When everyone else is choosing to spend their year-end holidays in four-season countries, seeing snow or going to the highlands, you and Pedro decided to spend your year-end holiday on a beautiful private island with pristine white sand, owned by one of Pedro's friends.
There's no need to ask how you ended up there, the point is that Pedro always makes sure Y/N just has to relax and enjoy the vacation. Yes, your lover, who has a significant age gap of almost 20 years, loves to spoil Y/N. Whenever Pedro has a free schedule after shooting all sorts of film projects or TV series, he will always come home to your apartment.
Honestly, sometimes you still find it hard to believe that you, a 28-year-old woman who only works as a publicist team for a major production house, can be in a relationship with a megastar, Pedro Pascal.
You met when Pedro was on a media tour for the series Narcos, and you met by chance at a private celebration, and after that..., the rest is history, until now you have been in a relationship for five years.
Five years with the man of every woman and man's dreams sometimes makes Y/N insecure.

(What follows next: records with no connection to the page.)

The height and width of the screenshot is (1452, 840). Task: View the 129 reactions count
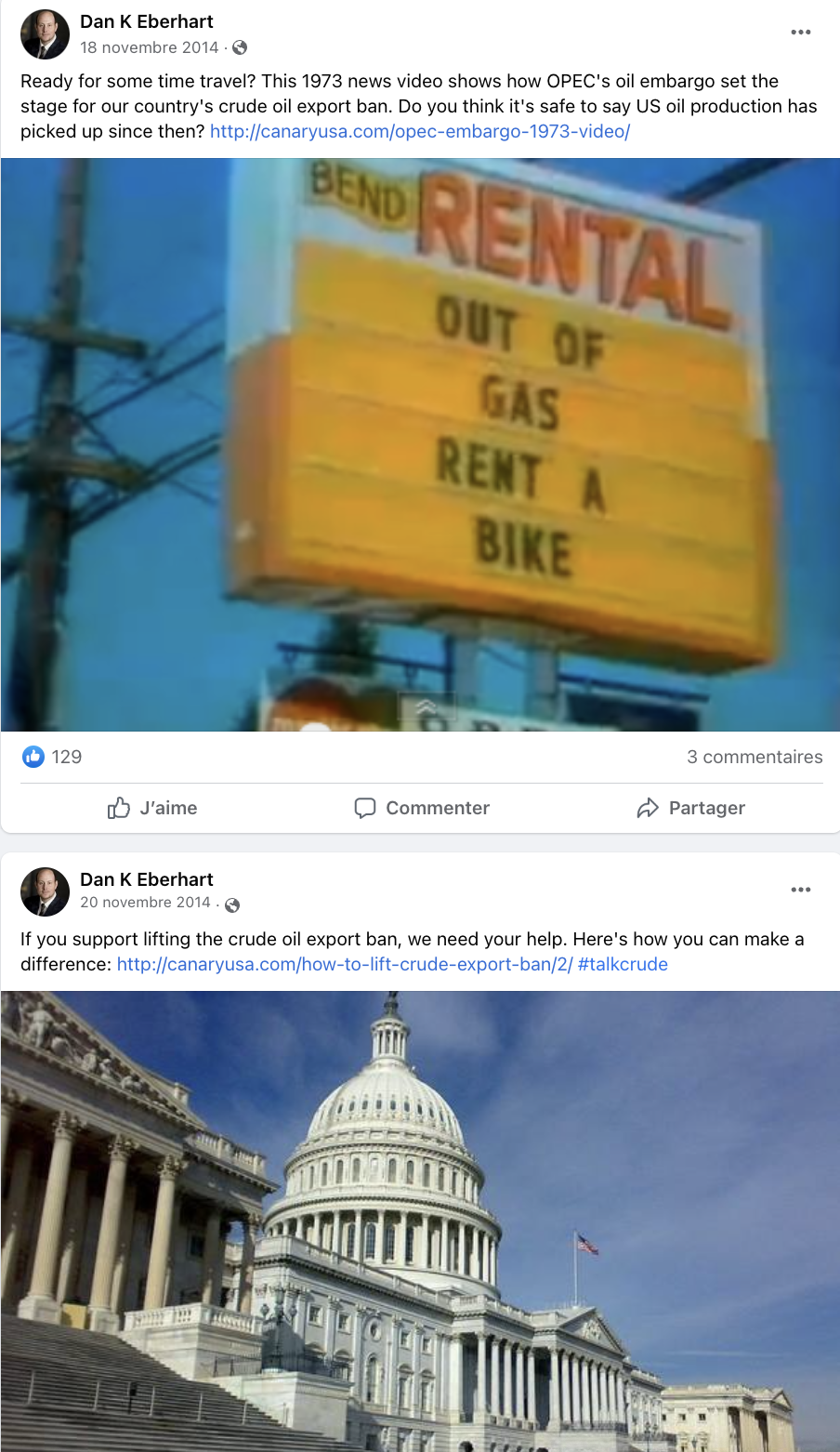pos(67,757)
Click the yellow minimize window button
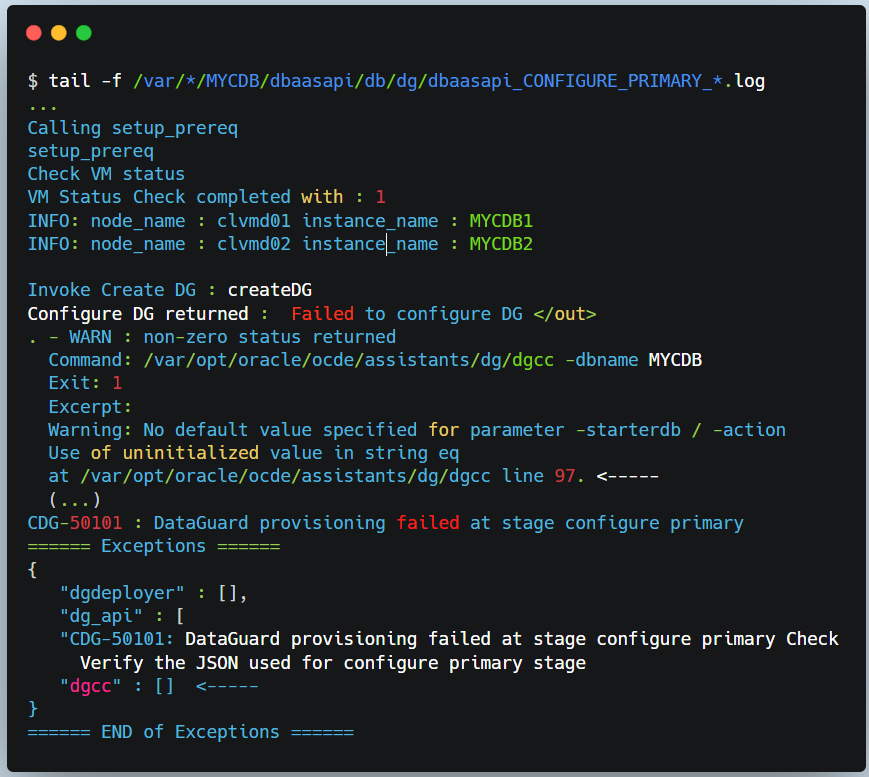This screenshot has width=869, height=777. pyautogui.click(x=59, y=33)
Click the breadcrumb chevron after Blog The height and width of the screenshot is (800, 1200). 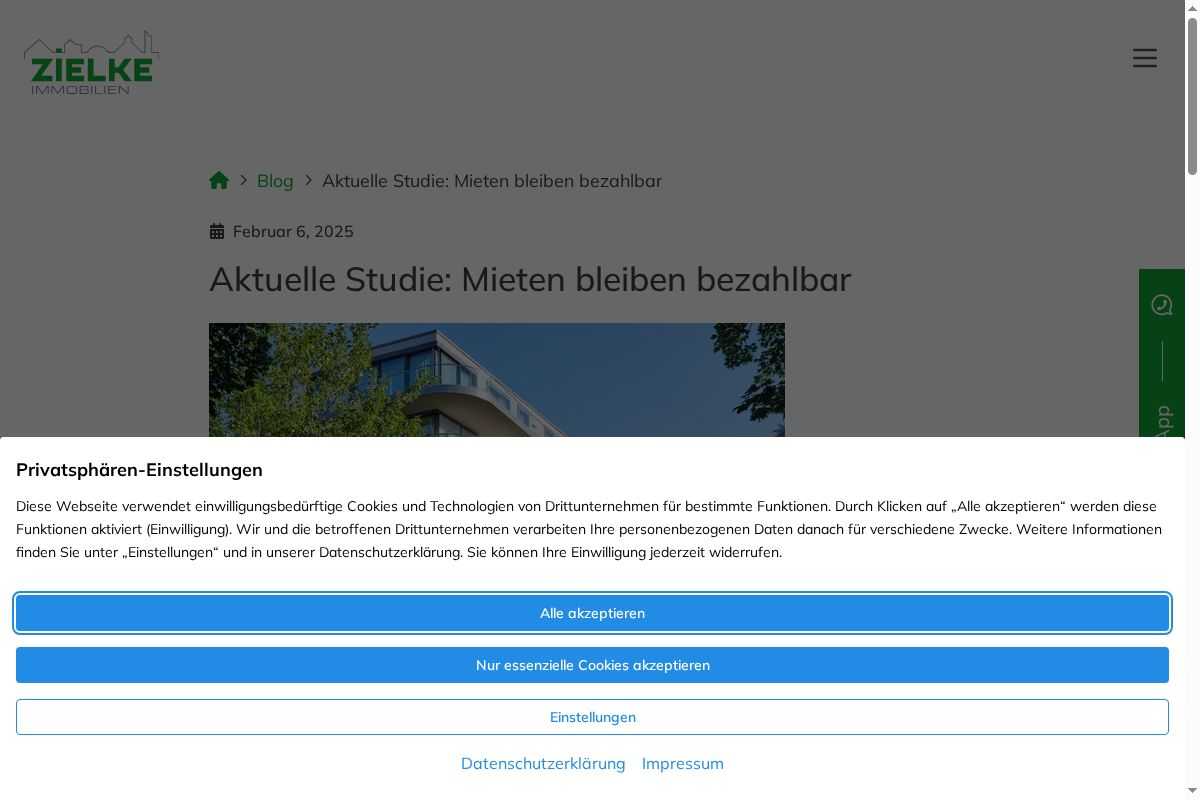[308, 181]
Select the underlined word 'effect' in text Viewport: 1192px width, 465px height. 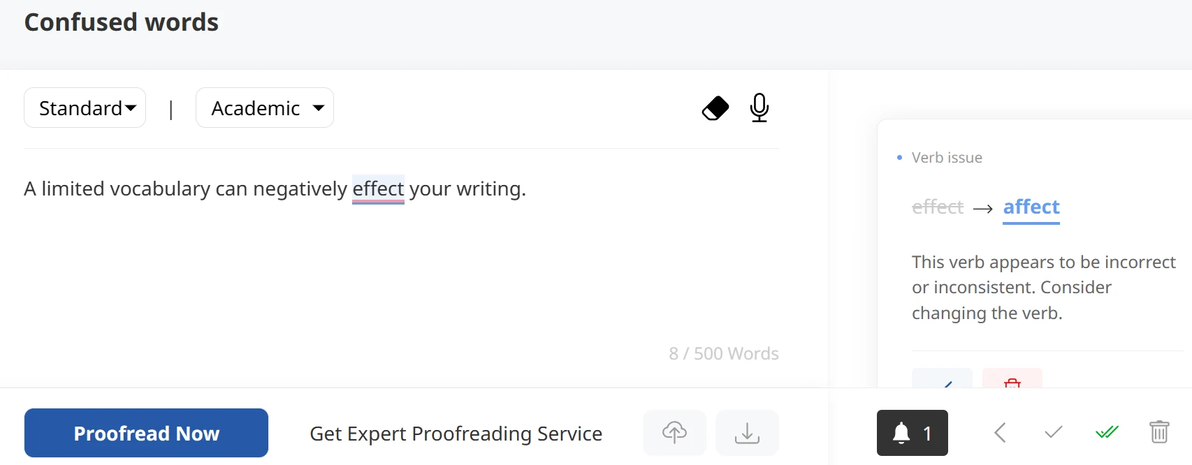point(378,189)
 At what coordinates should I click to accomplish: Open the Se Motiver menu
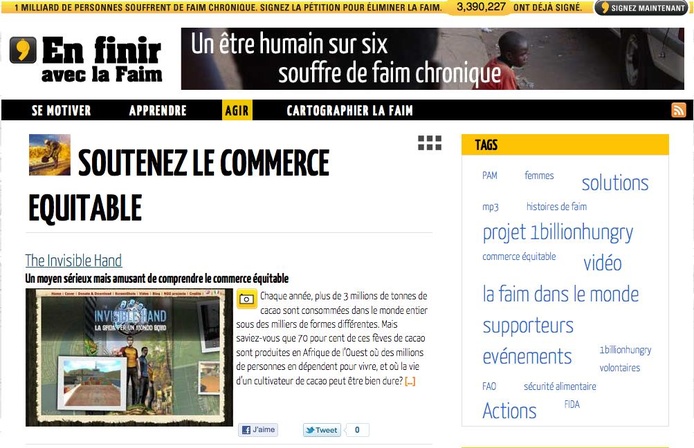click(61, 111)
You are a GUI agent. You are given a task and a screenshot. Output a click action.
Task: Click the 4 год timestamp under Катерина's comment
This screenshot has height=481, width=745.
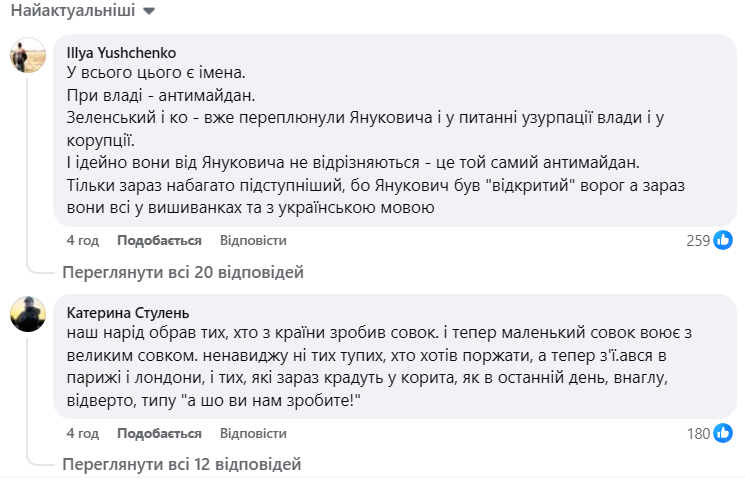tap(82, 434)
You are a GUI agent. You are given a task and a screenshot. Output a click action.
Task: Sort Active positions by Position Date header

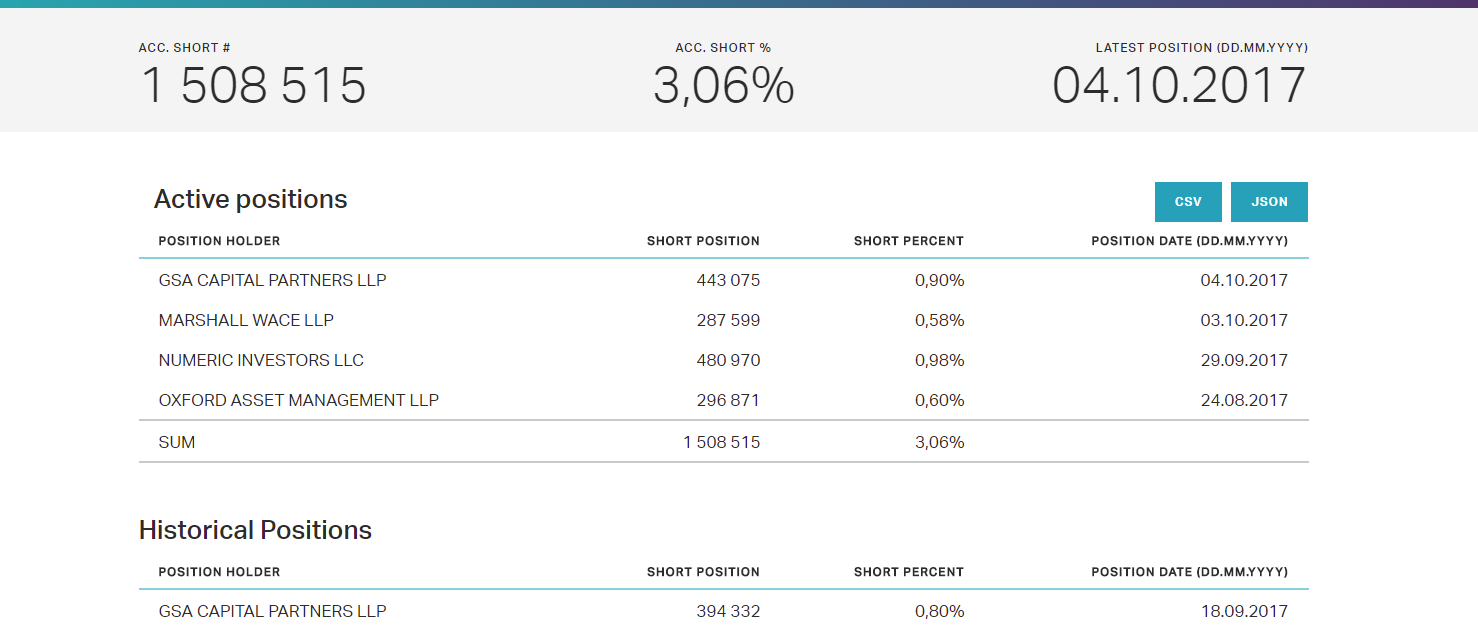tap(1189, 241)
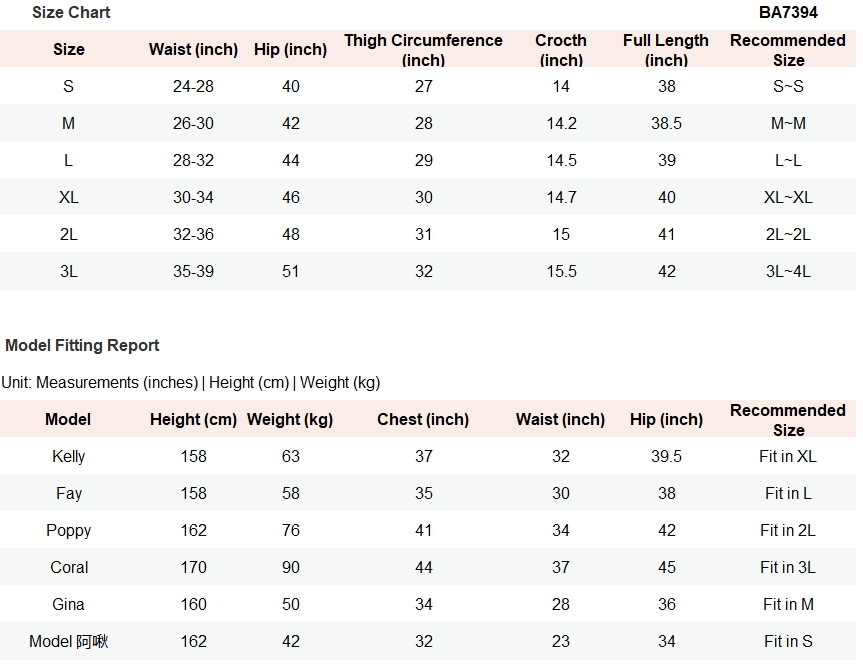The width and height of the screenshot is (863, 666).
Task: Click the 3L~4L recommended size cell
Action: coord(788,271)
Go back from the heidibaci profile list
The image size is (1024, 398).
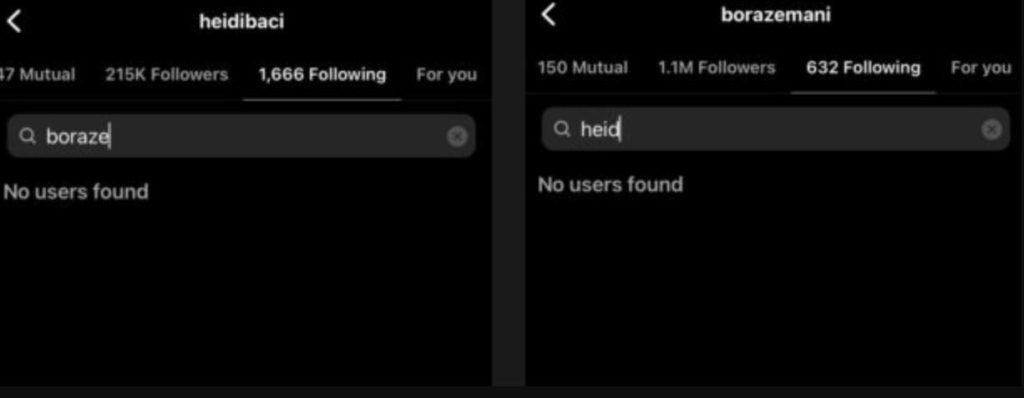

Yes, for five years you still don't want to publicize your relationship for various reasons. Of course, Pedro understands and follows your wishes.
"I always ready if you decide to be open about our relationship baby. You are the most amazing partner and lover I ever have. Do not worry too much okay," he said at that time.
Although their relationship is still a secret, Y/N has introduced Pedro to her parents and vice versa, you have been introduced by Pedro to his siblings and parents.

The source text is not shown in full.